Para los primeros cristianos, muchos de ellos provenientes del judaísmo, era muy importante emplear textos del antiguo testamento, textos que servían para hacer una relectura del plan de Dios; solo así,  pudieron reconocer que en Jesús se cumplía a plenitud lo que anunciaban los profetas; es por eso, que si leemos con cuidado,  vamos a descubrir que muchos episodios de la vida de Jesús hacen recordar acontecimientos vividos por el pueblo de Israel, por algunos de los personajes del antiguo testamento (Moisés, David, Elías, etc.). La intención de los textos es la misma: anunciar la victoria del plan de Dios en Jesucristo: “Dios lo entregó conforme al plan que tenía previsto y determinado… Dios, sin embargo, lo resucitó, rompiendo las  ataduras de la muerte” (Hechos 2,24).

Sin embargo, bien vale la pena preguntarnos: ¿cómo los apóstoles y los discípulos llegaron a tal confesión? ¿De qué forma el Espíritu de Jesús los fue llevando a proclamar, a anunciar incluso con su vida, la verdad de la resurrección que llegaría a transformar el mundo?  Sin lugar a duda, no fue nada fácil, durante el proceso abundó la duda, la desesperanza y el temor en el camino que recorrieron en compañía del resucitado al que en un comienzo no reconocieron: “Iban hablando de todos estos sucesos.

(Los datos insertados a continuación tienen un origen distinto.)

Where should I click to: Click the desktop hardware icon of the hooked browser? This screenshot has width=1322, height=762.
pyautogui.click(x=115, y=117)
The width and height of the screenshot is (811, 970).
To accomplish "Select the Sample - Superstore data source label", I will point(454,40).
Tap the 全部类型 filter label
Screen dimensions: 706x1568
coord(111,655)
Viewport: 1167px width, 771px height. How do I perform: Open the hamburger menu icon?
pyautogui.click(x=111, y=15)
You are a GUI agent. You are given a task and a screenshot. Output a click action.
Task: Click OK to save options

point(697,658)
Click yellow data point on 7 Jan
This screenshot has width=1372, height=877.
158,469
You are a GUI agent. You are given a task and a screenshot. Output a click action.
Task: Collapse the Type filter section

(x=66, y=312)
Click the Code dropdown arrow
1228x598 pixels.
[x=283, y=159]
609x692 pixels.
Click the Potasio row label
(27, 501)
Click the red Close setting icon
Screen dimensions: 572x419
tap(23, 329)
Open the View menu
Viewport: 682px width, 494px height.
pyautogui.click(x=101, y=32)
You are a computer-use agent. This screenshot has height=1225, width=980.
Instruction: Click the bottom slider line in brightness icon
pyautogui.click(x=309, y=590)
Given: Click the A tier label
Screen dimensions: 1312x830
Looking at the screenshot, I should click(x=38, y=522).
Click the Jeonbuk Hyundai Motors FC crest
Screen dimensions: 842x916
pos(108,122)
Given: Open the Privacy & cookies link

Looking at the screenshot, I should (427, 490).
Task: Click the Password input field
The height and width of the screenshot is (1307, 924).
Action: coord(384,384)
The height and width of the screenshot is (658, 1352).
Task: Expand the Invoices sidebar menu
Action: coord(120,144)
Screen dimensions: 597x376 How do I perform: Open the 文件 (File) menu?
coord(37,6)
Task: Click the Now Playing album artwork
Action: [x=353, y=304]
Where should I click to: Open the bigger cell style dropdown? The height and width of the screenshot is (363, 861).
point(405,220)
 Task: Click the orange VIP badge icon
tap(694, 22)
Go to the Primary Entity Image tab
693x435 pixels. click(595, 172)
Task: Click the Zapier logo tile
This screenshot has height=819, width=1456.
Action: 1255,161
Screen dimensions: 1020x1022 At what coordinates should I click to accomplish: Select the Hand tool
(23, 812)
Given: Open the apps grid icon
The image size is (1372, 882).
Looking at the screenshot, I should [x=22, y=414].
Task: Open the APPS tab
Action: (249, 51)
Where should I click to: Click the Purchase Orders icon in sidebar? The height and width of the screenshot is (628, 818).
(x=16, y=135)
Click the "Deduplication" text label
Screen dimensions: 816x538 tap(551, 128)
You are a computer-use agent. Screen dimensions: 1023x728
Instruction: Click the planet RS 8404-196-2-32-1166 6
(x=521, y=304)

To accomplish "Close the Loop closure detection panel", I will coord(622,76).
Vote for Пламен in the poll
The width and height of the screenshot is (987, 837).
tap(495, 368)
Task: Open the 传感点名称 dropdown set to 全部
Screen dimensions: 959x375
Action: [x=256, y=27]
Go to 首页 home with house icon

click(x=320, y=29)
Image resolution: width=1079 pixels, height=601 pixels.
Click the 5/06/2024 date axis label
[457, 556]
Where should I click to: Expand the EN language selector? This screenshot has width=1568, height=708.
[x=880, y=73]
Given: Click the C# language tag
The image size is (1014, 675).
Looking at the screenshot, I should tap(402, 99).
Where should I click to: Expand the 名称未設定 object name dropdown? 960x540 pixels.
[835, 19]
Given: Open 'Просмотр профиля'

Mientras hablaban y se hacían preguntas, Jesús en persona se acercó y se puso a caminar con ellos” Lc 24,14.
 
La primera comunidad cristiana y los apóstoles descubrieron que todo hacía  parte del proyecto de Dios, que con lo ocurrido continuaba la  historia de salvación  donde Dios había ejercido permanentemente su fidelidad y amor hacía su pueblo. Poco a poco fueron reconociendo que el Padre Dios siempre había actuado, que seguía en medio de ellos porque Dios había resucitado a su hijo Jesús devolviéndolo  de la muerte a la vida. Su presencia era real, no era una ilusión ni un juego de la imaginación; tan real como fueron los acontecimientos que el pueblo vivió y que ahora vivía de una nueva manera en el espíritu del resucitado. Era tan real y verdadera la presencia de Jesús en medio de ellos que tan solo faltaba hacer lo que él les había pedido: “partir el pan”. No había duda, era Dios, no había cambiado su modo de proceder, seguía actuando  de la misma manera como lo había hecho desde los comienzos de la historia de salvación: siempre presente, pero a la vez  reservado, caminando respetuosamente, respetando nuestra lenta manera de comprender y entender todo;  pero fascinando de la misma forma con su proyecto de salvación.
 
Cualquier discípulo de los orígenes y también cualquier discípulo de todos los tiempos, se dará cuanta que Jesús está presente, vivo y resucitado; porque es el único que puede ayudarnos a ver las cosas de otra manera, porque es él quien hace que el corazón arda en amor y esperanza  al reconocerlo en la fracción del pan.